Recently, Bodoki et al. reported the successful use of TCZ in combination with MTX and GC in an adult male who did not respond to initial treatment with CYC and GC. He presented with multisystemic symptoms consisting of constitutional symptoms, myalgia, polyneuropathy, and digestive and neurological symptoms, and showed angiographic brain and abdominal abnormalities, After the administration of TCZ, the patient went into clinical remission, with normalization of the analytical parameters and improvement of the cerebral angiographic lesions [11].

Regarding the use of TCZ in patients with serologies suggestive of past HBV infection, we found some controversy in the literature about the risk of HBV reactivation in these patients. In a systematic review carried out in 2015 on patients predominantly affected by rheumatoid arthritis with past HBV infection, it was found that 8.6% of patients treated with TCZ experienced HBV reactivation [23]. However later, Ahn et al. did not observe any case of HBV reactivation 3 months after starting treatment with TCZ in 15 anti-HBc positive patients, who had not received anti-viral prophylaxis. Moreover, they did not find any changes in the titers of HBsAg, anti-HBc, or anti-HBs after treatment with said drug [24]. Along the same line, Papalopoulos et al. evaluated the risk of HBV reactivation in 30 patients with rheumatoid arthritis treated with TCZ who had antibodies suggestive of HBV past infection (anti-HBc+, anti-HBc±), of whom only 2 had received prophylactic anti-viral treatment.
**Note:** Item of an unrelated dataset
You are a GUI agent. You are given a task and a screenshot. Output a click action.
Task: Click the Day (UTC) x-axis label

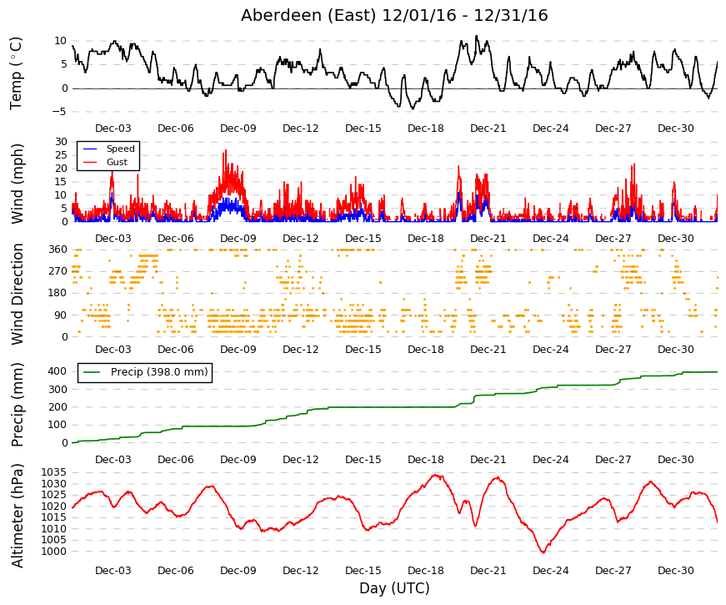click(394, 589)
No case of HBV reactivation was observed, although anti-HBs titers fell below the level of immune protection (< 10 mIU/ml) in one patient [25]. Nevertheless, it seems that the safety of TCZ treatment in patients with past HBV infection has been evaluated, in its entirety, in patients affected by rheumatoid arthritis, and there are no cases reported to date regarding the safety of TCZ treatment in anti-HBc positive patients with PAN.

In conclusion, the results of our clinical case are in the same line as that published to date on the efficacy of TCZ in PAN, as well as with what has been reported about the safety of TCZ in patients with past HBV infection in other rheumatologic diseases [24, 25]. Our observations seem to indicate that TCZ could be highly effective in treating PAN, controlling disease activity and acting as a GC sparing agent, allowing a marked reduction in the dose of GC and other immunosuppressants. Likewise, it seems that PAN treatment with TCZ is safe in patients with anti-HBc positive, HBsAg-negative, and anti-HBs positive at high titers, and that it would not cause a reactivation of the HBV, nor a decrease in anti-HBs titers, contrarily to what has been debated with other biologics [25].

Therefore, despite the need for future prospective studies to confirm our observations, TCZ could be an effective alternative in the treatment of active PAN refractory to other immunosuppressants in patients with past HBV infection and should be considered within the therapeutic options when evaluating this group of patients.